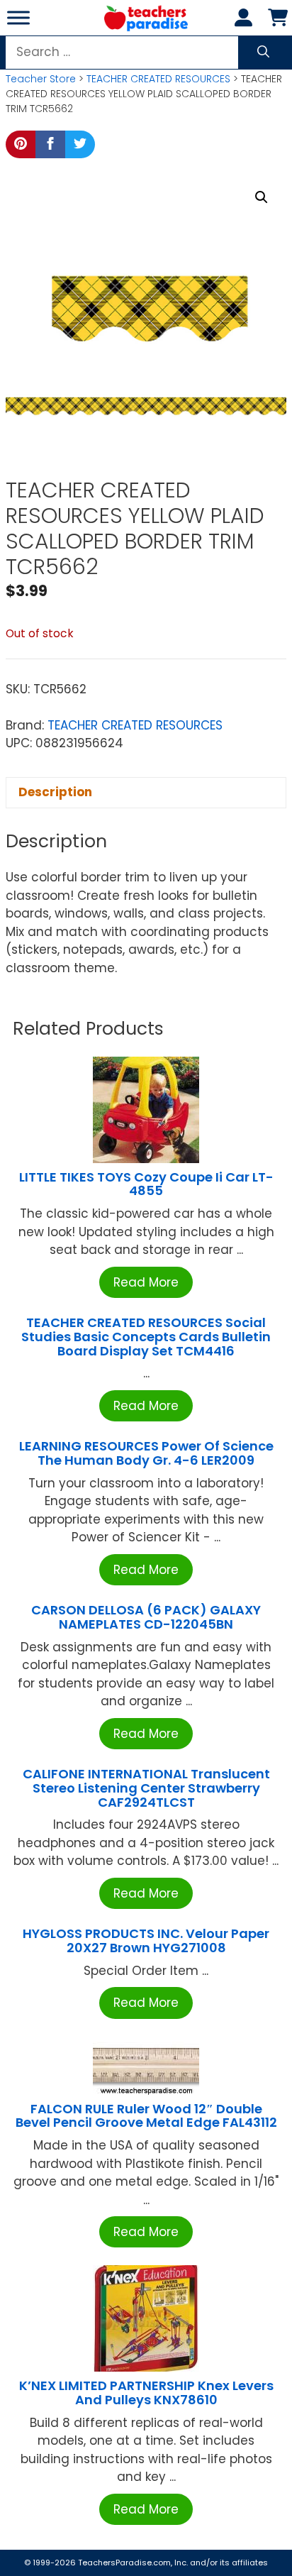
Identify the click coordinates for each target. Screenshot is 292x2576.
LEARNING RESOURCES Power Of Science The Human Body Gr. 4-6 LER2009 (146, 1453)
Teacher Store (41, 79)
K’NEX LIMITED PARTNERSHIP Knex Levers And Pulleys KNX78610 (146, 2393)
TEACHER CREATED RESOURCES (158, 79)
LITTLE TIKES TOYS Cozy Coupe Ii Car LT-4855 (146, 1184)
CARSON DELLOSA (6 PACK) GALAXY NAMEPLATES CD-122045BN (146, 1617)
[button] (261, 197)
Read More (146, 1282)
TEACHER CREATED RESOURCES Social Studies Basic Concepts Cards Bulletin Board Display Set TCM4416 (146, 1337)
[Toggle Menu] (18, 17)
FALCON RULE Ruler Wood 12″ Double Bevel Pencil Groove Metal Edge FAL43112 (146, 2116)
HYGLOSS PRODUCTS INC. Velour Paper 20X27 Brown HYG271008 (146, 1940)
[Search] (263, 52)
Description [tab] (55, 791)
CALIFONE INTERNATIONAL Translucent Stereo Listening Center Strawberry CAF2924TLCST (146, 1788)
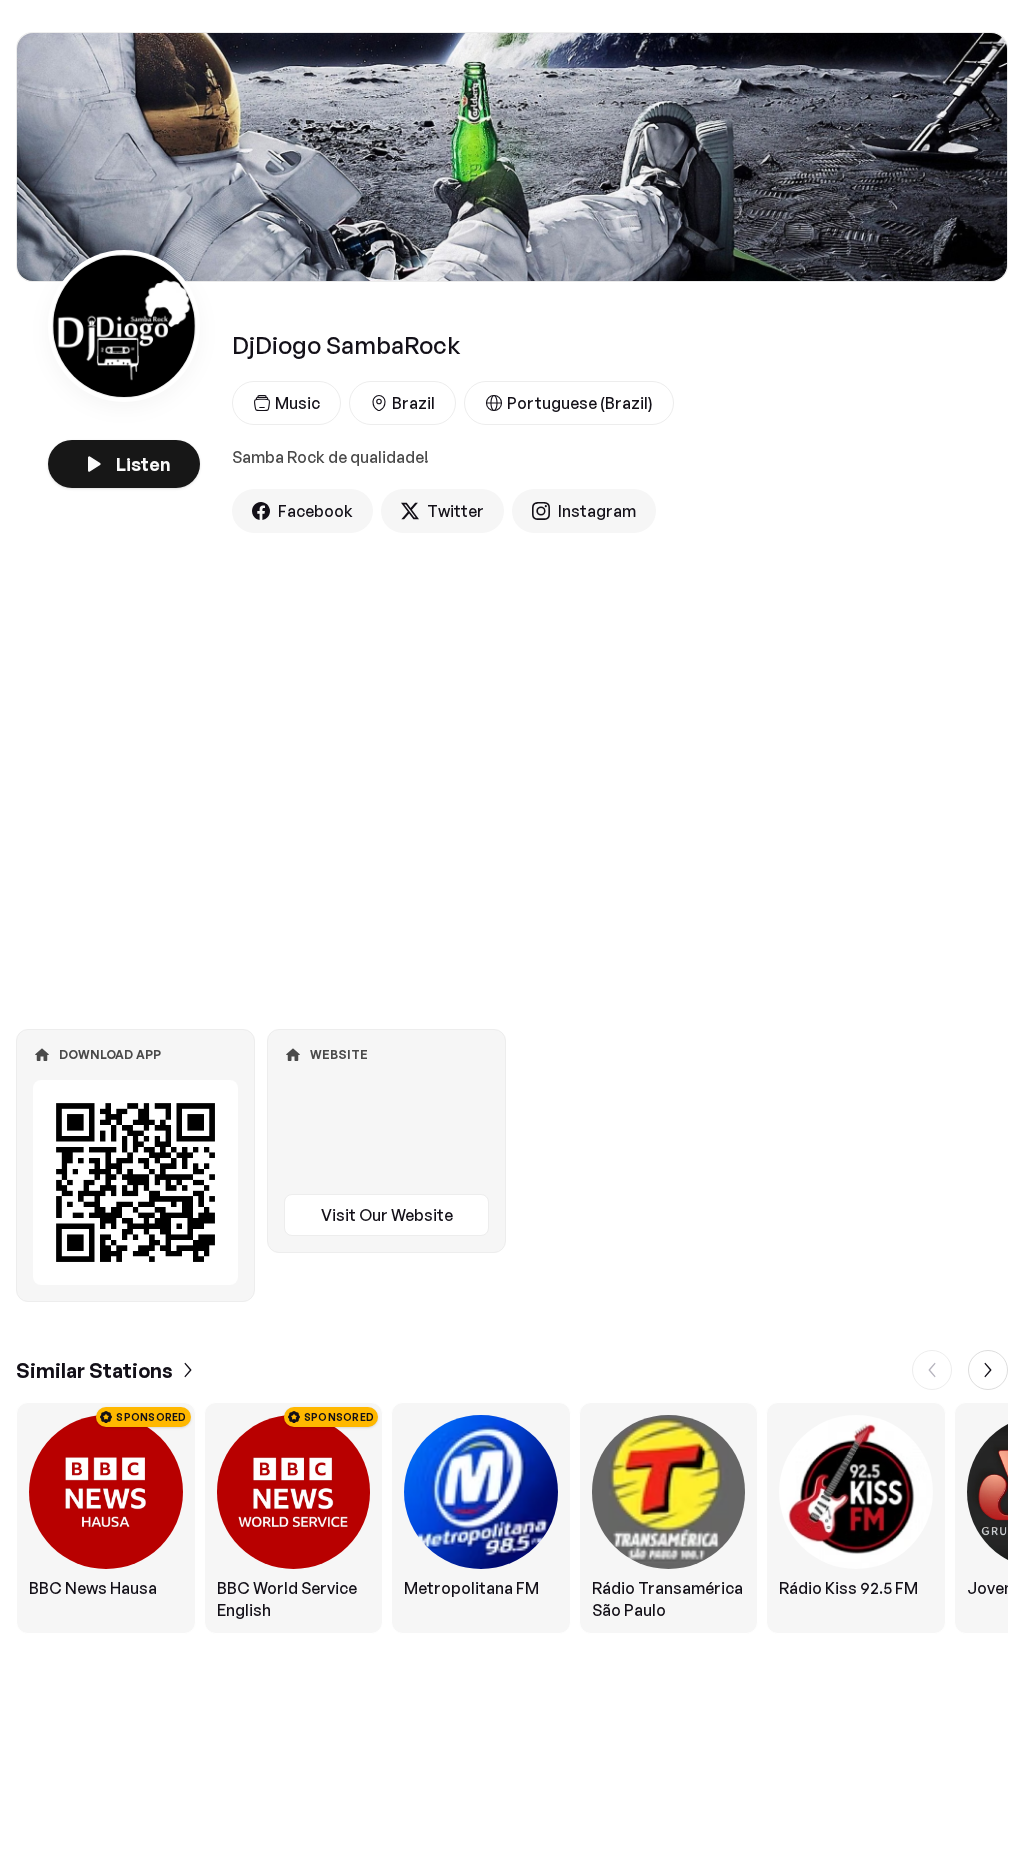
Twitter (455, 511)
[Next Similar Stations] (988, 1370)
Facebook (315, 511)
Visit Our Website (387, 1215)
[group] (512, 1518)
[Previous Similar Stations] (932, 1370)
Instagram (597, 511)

...

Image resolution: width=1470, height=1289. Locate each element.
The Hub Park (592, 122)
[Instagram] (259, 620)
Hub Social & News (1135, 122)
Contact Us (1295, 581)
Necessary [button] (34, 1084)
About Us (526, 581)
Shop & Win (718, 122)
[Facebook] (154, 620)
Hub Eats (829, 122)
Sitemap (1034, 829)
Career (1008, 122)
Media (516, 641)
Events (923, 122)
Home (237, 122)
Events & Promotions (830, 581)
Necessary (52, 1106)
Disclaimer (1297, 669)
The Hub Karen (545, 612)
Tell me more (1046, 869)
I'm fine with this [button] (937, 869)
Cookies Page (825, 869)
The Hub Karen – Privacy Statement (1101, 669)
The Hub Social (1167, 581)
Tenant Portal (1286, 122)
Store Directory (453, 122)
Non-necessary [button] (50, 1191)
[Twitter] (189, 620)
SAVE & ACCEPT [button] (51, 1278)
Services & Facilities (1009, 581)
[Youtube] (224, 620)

--

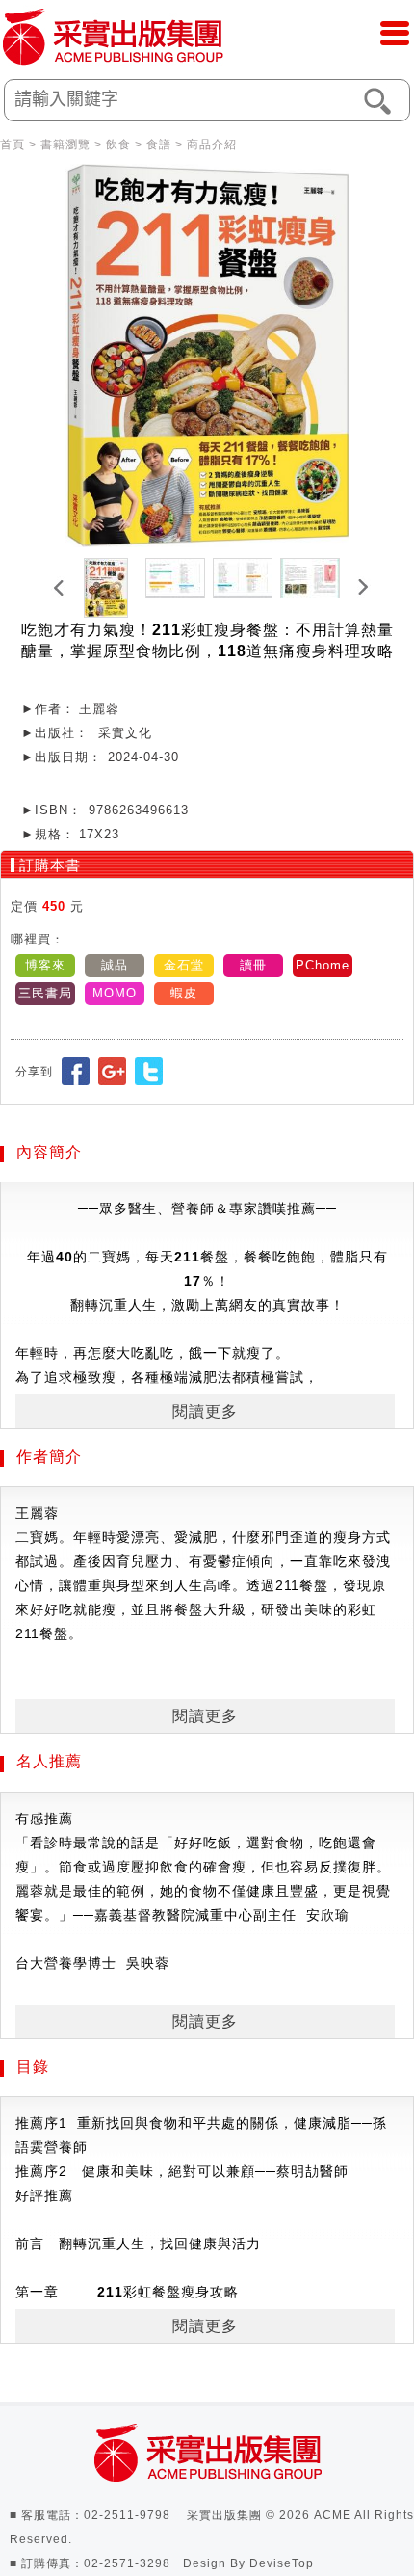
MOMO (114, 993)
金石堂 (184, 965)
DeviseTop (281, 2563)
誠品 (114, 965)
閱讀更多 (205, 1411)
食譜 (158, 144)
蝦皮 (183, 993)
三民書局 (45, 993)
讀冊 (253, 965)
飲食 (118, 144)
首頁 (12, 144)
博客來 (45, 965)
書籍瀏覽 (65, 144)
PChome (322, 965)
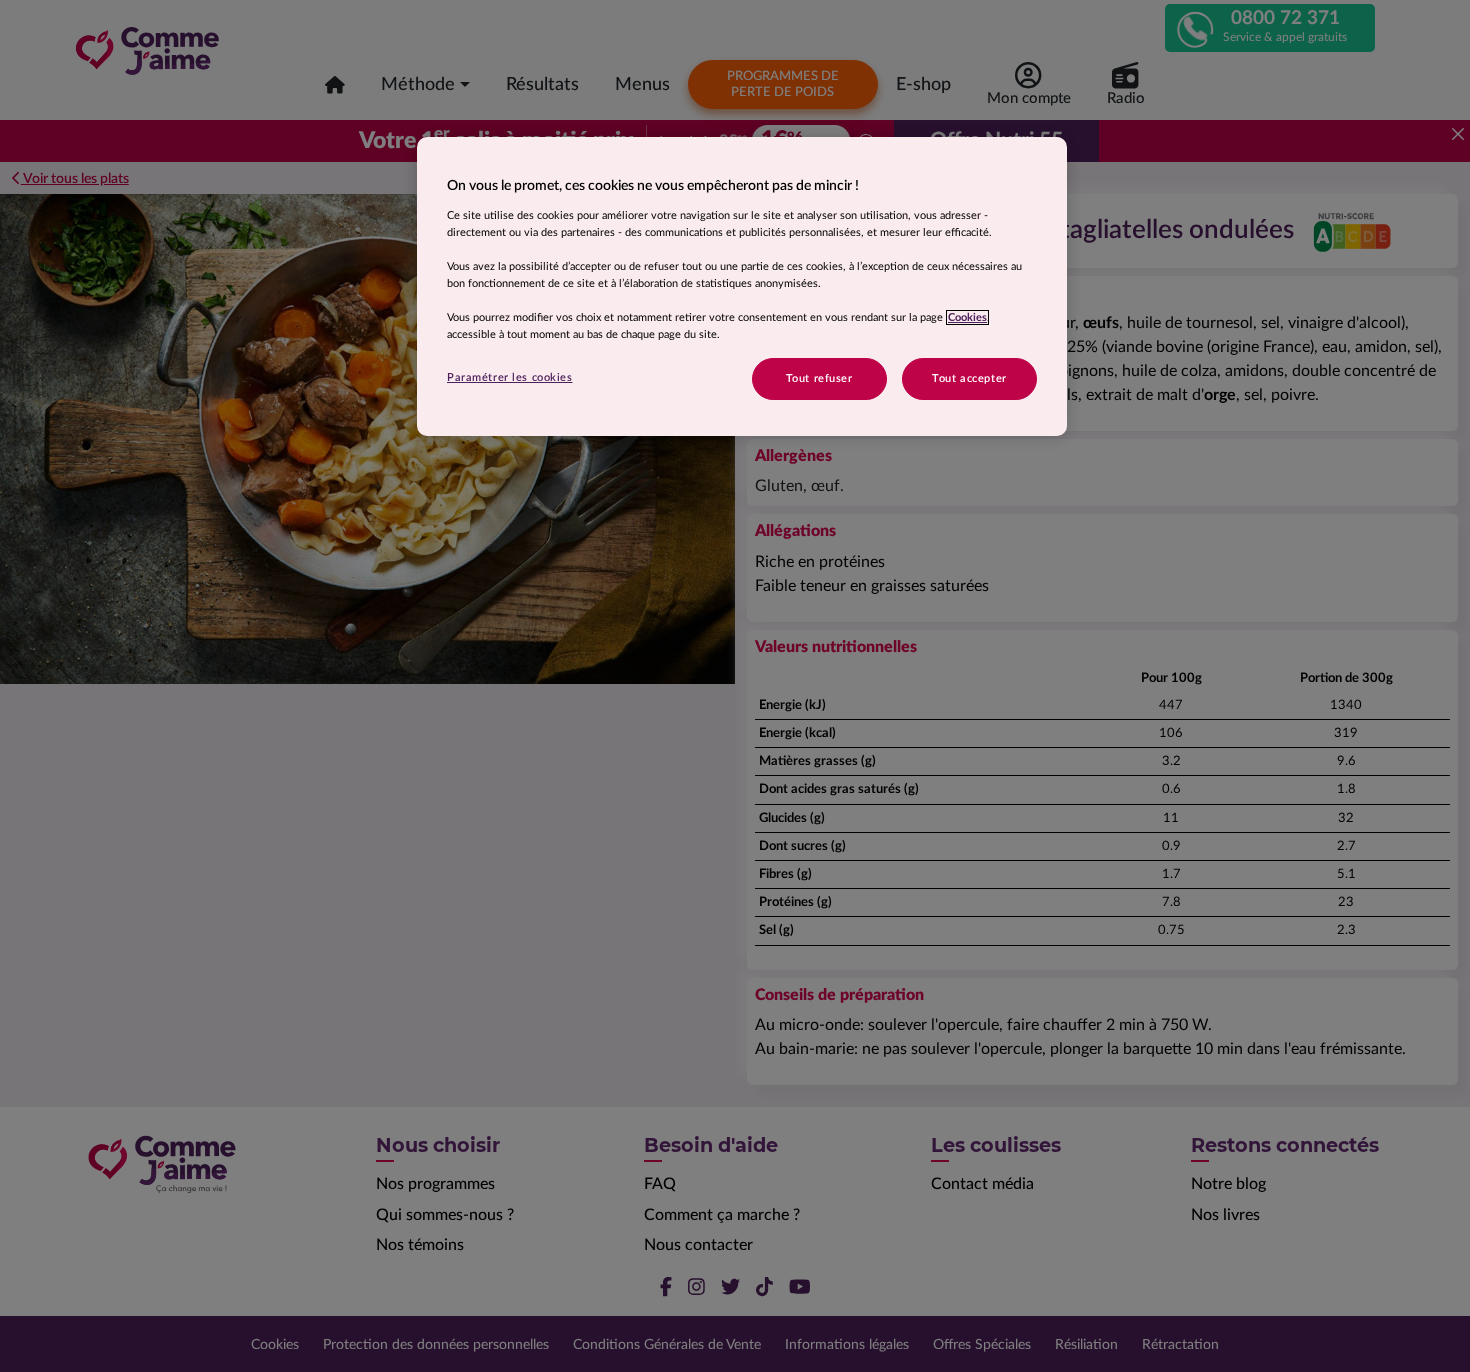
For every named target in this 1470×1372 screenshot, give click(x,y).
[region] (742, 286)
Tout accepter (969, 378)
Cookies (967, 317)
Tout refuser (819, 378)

What is required: In the material above, find the line containing "Identify the click" and the line containing "K’NEX LIMITED PARTNERSHIP", then write out exactly those two lines and every line between them, and nothing more.

Your response:
Identify the click coordinates for each target. Screenshot is 292x2576.
LEARNING RESOURCES Power Of Science The Human Body Gr. 4-6 LER2009 (146, 1453)
Teacher Store (41, 79)
K’NEX LIMITED PARTNERSHIP Knex Levers And Pulleys KNX78610 (146, 2393)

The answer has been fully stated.